UCLA’s Laboratory Elementary School Teachers Strike Over Alleged Unfair Labor Practices

UCLA’s Laboratory Elementary School Teachers Strike Over Alleged Unfair Labor Practices
UCLA Lab School in Los Angeles in 2021. (Google Maps/Screenshot via The Epoch Times)
Micaela Ricaforte
1/27/2023
Updated:
1/27/2023
0:00

Teachers at a K–6-grade school at the University of California–Los Angeles (UCLA) were on strike over what they said are unfair labor practices from the university.

The UCLA Lab School—which serves about 450 students—is privately run by the university’s School of Education and Information Studies as its laboratory, with its education leaders developing innovative curricula for young children, according to the school’s website.
On Jan. 25 and 26, dozens of teachers staged a walkout, claiming that the UC “violated our rights to bargain by delaying the process and denying our right to negotiate anything other than salary,” according to a Jan. 22 statement by the University Council-American Federation of Teachers (UC-AFT), the union representing teachers, lecturers, and librarians in the UC system.
The union said teachers at the lab school were denied the chance to negotiate various aspects including the length of the school calendar, professional development, personal leave days, merit reviews, and stipends—unlike those working at other K–12 schools on UC campuses, according to the union.

The teachers demanded to have a teaching assistant in every classroom, funding for professional development, and cost-of-living wage increases, among other items.

“These aspects of our jobs should be part of our negotiations; not including them is a violation of past practices and previous contractual agreements,” the statement read.

The union also claimed the school’s leaders are straying from its founding mission, focusing less on research and curriculum development.

The University of California–Los Angeles is seen in Westwood, Calif., on Jan. 22, 2018. (Joyce Kuo/The Epoch Times)
The University of California–Los Angeles is seen in Westwood, Calif., on Jan. 22, 2018. (Joyce Kuo/The Epoch Times)
The UC offered a 4 percent salary increase retroactive to July 2022 contingent upon removing days for course planning and professional development and replacing them with instructional days, according to a Jan. 16 letter from the union to the families of students at the lab school.
While Lab School teachers’ main contract is the same as UC lecturers under UC-AFT, the union on behalf of the teachers attempted to negotiate a side letter—a secondary contract for additional benefits—with the university after its existing side letter expired in 2019.
In May 2022, UC-AFT filed an unfair labor practices complaint with the state Public Employment Relations Board on behalf of the teachers.
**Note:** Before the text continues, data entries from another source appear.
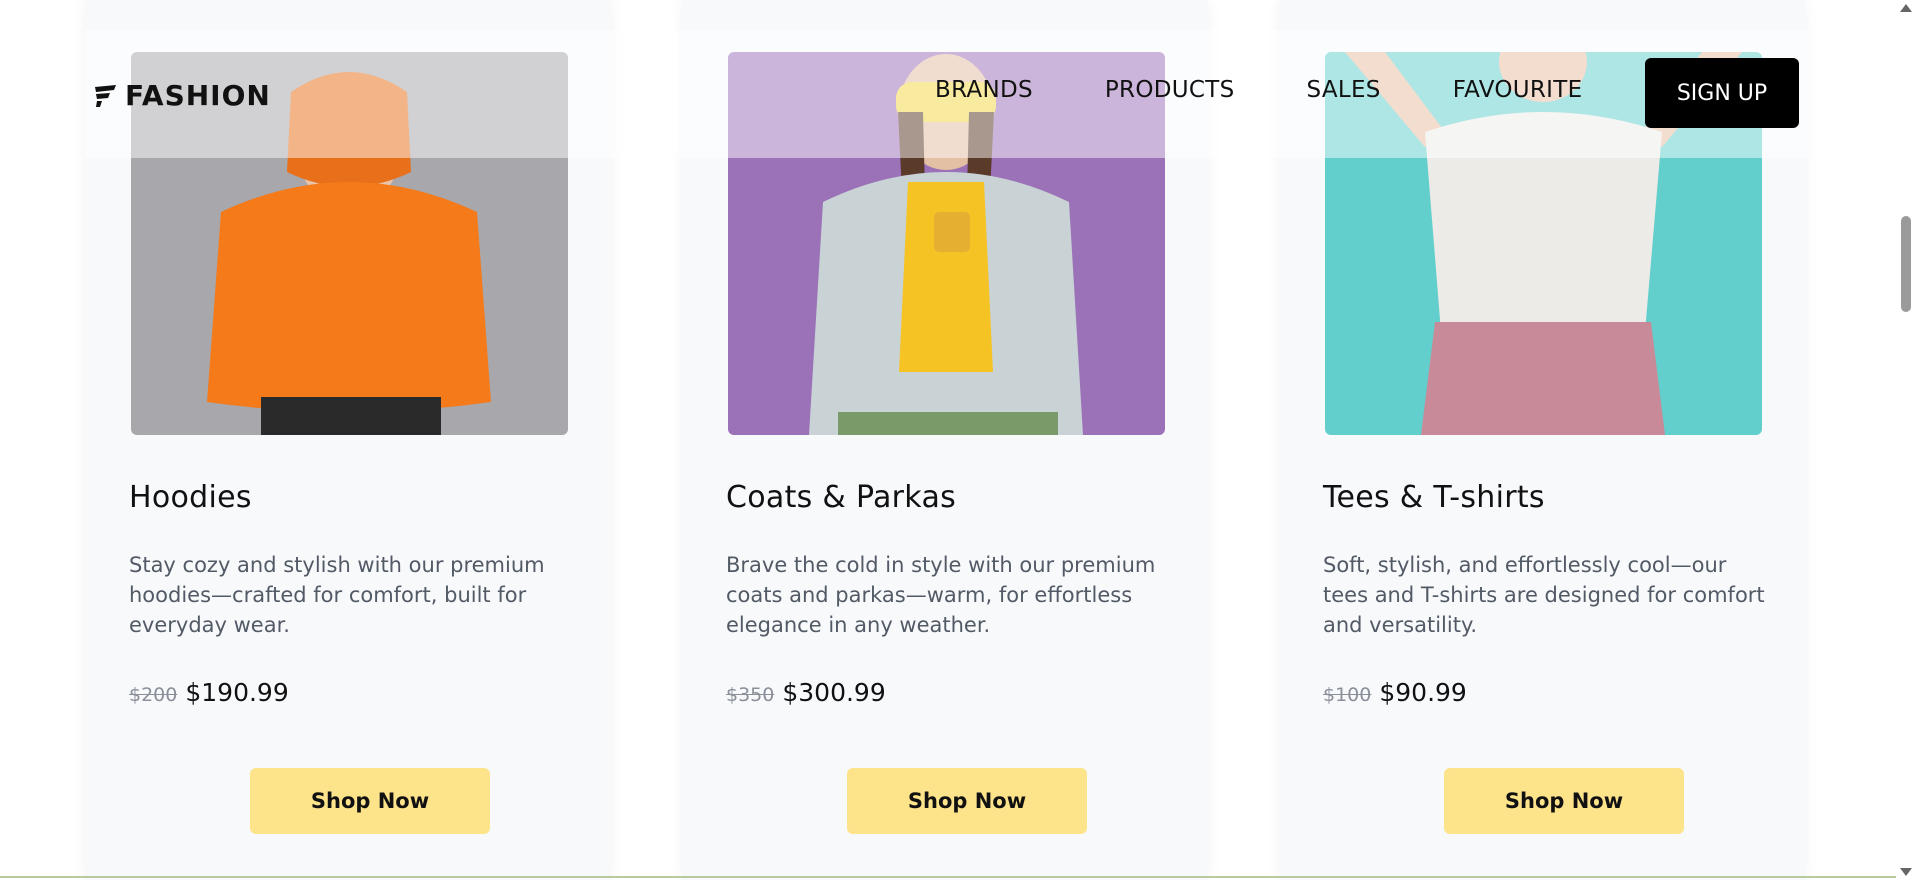 The height and width of the screenshot is (880, 1916). I want to click on nav-products: PRODUCTS, so click(1170, 90).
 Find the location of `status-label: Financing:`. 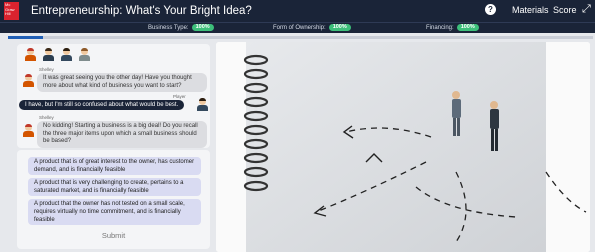

status-label: Financing: is located at coordinates (440, 28).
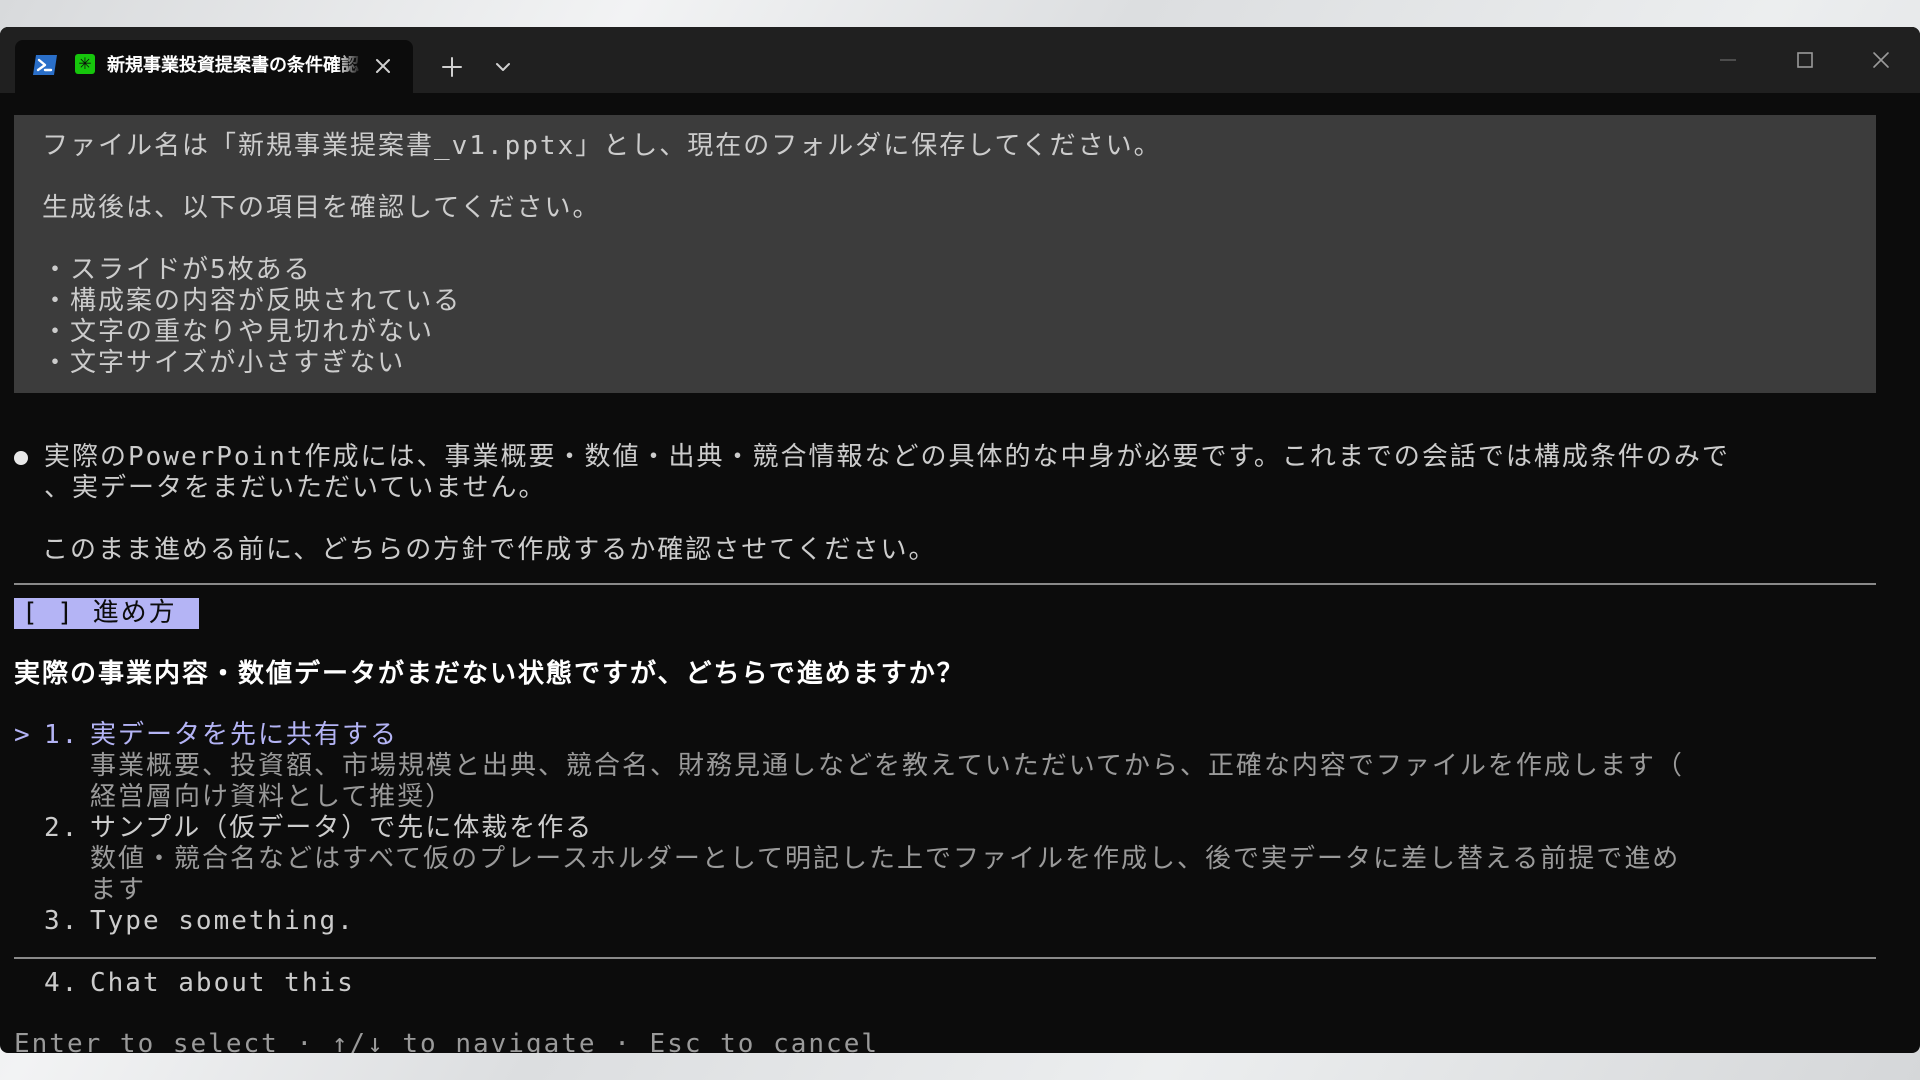  What do you see at coordinates (452, 67) in the screenshot?
I see `new-tab-button` at bounding box center [452, 67].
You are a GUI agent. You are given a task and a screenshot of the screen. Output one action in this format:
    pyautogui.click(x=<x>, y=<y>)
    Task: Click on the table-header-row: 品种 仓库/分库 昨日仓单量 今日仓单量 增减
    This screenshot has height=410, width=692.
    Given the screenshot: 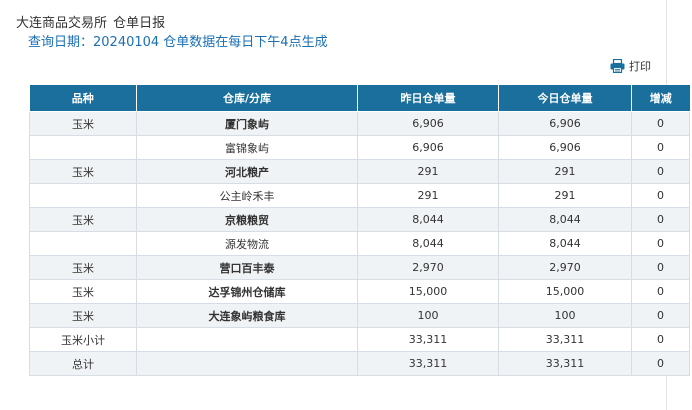 What is the action you would take?
    pyautogui.click(x=360, y=98)
    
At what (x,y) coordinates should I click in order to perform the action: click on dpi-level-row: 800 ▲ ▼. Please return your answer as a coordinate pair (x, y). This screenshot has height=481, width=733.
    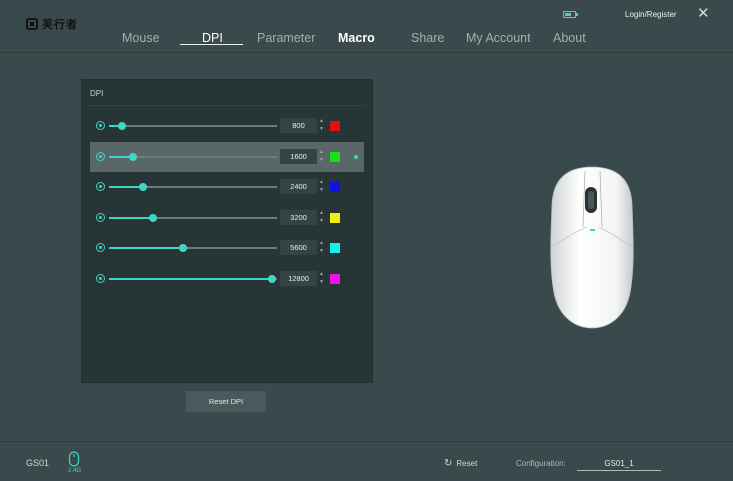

A hearing on the matter is set for spring.
This comes just a month after 48,000 academic student employees and postdoctoral scholars launched a two-month strike across all 10 UC campuses—the largest education strike in U.S. history—resulting in pay raises and other benefits in the new contract agreements.

Representatives for UCLA’s School of Education and Information Studies and UCLA Lab School did not respond to requests for comment by press deadline.